== SUPPLIED ENTRIES ==
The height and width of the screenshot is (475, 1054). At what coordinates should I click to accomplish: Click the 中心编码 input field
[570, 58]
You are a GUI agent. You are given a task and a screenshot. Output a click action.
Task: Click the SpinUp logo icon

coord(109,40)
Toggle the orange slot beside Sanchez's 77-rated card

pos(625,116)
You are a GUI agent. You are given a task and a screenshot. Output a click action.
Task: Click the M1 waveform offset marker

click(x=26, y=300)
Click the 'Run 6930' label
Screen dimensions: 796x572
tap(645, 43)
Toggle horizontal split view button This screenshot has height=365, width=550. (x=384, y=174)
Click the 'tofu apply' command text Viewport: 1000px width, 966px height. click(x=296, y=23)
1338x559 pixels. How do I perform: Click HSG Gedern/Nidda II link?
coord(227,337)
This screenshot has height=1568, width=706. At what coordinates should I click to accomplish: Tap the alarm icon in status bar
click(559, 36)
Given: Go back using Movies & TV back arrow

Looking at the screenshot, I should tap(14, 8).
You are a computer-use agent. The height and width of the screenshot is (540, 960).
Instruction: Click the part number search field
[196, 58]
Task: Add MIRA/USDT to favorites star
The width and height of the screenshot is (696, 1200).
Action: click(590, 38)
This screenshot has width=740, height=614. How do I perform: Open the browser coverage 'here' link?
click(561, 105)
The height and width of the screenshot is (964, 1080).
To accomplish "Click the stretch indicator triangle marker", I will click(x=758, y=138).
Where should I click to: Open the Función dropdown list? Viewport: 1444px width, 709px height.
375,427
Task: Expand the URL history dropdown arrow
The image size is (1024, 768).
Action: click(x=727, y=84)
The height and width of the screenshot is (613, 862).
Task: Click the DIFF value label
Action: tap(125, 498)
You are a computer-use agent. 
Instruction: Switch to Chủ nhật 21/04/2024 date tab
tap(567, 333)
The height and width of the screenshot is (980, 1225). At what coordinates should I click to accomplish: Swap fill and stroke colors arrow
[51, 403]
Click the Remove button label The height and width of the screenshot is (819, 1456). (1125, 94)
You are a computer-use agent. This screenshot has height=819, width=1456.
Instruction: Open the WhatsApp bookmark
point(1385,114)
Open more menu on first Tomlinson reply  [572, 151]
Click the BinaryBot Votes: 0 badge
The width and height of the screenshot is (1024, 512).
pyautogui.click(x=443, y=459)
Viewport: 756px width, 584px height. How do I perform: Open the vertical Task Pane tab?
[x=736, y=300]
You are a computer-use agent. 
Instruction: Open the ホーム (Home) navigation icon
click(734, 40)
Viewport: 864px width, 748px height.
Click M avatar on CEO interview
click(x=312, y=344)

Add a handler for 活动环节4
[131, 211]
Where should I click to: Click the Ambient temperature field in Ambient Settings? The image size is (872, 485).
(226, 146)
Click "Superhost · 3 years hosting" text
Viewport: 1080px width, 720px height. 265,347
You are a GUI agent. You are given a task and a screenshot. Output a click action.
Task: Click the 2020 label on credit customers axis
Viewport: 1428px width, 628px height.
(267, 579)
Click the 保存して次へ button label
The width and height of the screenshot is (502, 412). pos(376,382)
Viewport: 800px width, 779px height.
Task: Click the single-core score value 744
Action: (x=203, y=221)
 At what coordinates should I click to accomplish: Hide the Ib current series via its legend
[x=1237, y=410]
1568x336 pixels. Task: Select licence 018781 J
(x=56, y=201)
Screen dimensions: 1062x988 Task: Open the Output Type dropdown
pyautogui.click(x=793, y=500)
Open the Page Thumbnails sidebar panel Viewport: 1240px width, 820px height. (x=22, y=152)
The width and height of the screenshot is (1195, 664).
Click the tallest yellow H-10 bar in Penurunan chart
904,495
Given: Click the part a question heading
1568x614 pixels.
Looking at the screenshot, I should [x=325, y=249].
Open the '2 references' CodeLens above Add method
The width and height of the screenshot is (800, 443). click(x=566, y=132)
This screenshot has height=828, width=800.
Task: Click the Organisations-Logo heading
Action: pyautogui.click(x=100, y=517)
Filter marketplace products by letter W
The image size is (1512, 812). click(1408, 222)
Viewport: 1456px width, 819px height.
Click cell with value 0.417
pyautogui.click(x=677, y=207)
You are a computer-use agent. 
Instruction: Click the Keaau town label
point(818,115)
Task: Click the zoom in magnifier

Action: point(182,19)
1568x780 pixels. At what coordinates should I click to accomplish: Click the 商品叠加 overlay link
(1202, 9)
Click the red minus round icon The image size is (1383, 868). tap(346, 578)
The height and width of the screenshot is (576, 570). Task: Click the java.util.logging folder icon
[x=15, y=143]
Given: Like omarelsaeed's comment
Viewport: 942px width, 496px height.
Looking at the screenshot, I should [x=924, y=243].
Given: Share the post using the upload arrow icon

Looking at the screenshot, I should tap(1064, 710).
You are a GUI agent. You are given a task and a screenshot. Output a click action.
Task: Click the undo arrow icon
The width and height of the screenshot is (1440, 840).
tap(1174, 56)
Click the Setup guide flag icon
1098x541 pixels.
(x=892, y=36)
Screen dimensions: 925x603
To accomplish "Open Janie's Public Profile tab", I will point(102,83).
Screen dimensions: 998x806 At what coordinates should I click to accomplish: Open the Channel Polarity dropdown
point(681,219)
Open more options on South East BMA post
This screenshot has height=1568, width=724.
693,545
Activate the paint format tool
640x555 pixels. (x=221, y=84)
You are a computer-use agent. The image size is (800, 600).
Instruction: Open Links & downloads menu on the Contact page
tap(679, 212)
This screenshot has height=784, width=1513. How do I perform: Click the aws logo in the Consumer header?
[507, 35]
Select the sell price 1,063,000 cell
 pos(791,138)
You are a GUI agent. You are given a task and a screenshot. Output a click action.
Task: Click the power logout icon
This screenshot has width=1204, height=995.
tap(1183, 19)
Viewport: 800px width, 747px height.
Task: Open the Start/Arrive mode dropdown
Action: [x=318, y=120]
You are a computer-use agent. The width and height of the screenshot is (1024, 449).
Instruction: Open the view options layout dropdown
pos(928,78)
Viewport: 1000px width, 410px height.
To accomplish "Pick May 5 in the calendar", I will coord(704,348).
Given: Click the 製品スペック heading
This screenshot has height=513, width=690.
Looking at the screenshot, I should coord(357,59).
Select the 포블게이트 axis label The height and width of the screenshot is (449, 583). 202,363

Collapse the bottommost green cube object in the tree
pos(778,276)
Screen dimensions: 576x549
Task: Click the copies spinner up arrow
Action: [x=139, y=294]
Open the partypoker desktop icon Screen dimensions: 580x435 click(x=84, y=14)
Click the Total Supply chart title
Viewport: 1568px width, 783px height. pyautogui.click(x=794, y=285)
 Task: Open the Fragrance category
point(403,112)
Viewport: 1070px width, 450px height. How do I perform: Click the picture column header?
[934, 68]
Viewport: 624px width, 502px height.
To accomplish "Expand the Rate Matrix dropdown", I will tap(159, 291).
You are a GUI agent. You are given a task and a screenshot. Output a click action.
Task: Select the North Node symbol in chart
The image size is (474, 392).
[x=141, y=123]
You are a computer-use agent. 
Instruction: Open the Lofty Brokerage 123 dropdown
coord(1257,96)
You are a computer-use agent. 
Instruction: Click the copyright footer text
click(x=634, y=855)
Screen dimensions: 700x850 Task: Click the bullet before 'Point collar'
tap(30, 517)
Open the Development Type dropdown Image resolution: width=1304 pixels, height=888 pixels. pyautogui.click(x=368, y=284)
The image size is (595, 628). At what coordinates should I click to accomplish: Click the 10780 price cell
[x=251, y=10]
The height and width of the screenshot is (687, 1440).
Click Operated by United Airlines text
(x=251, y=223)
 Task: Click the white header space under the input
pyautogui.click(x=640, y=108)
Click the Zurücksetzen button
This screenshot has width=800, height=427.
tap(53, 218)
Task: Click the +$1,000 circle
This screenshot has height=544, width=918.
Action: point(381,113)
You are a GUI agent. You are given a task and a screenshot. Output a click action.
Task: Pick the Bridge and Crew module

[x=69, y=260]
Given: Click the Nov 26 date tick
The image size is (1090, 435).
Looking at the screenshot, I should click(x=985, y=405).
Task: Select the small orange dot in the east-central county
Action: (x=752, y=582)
===
Restate word for word the lines running from the line that holds "This screenshot has width=800, height=427." to the final line of the entries.

This screenshot has width=800, height=427.
tap(53, 218)
Task: Click the +$1,000 circle
This screenshot has height=544, width=918.
Action: point(381,113)
You are a GUI agent. You are given a task and a screenshot. Output a click action.
Task: Pick the Bridge and Crew module

[x=69, y=260]
Given: Click the Nov 26 date tick
The image size is (1090, 435).
Looking at the screenshot, I should click(x=985, y=405).
Task: Select the small orange dot in the east-central county
Action: (x=752, y=582)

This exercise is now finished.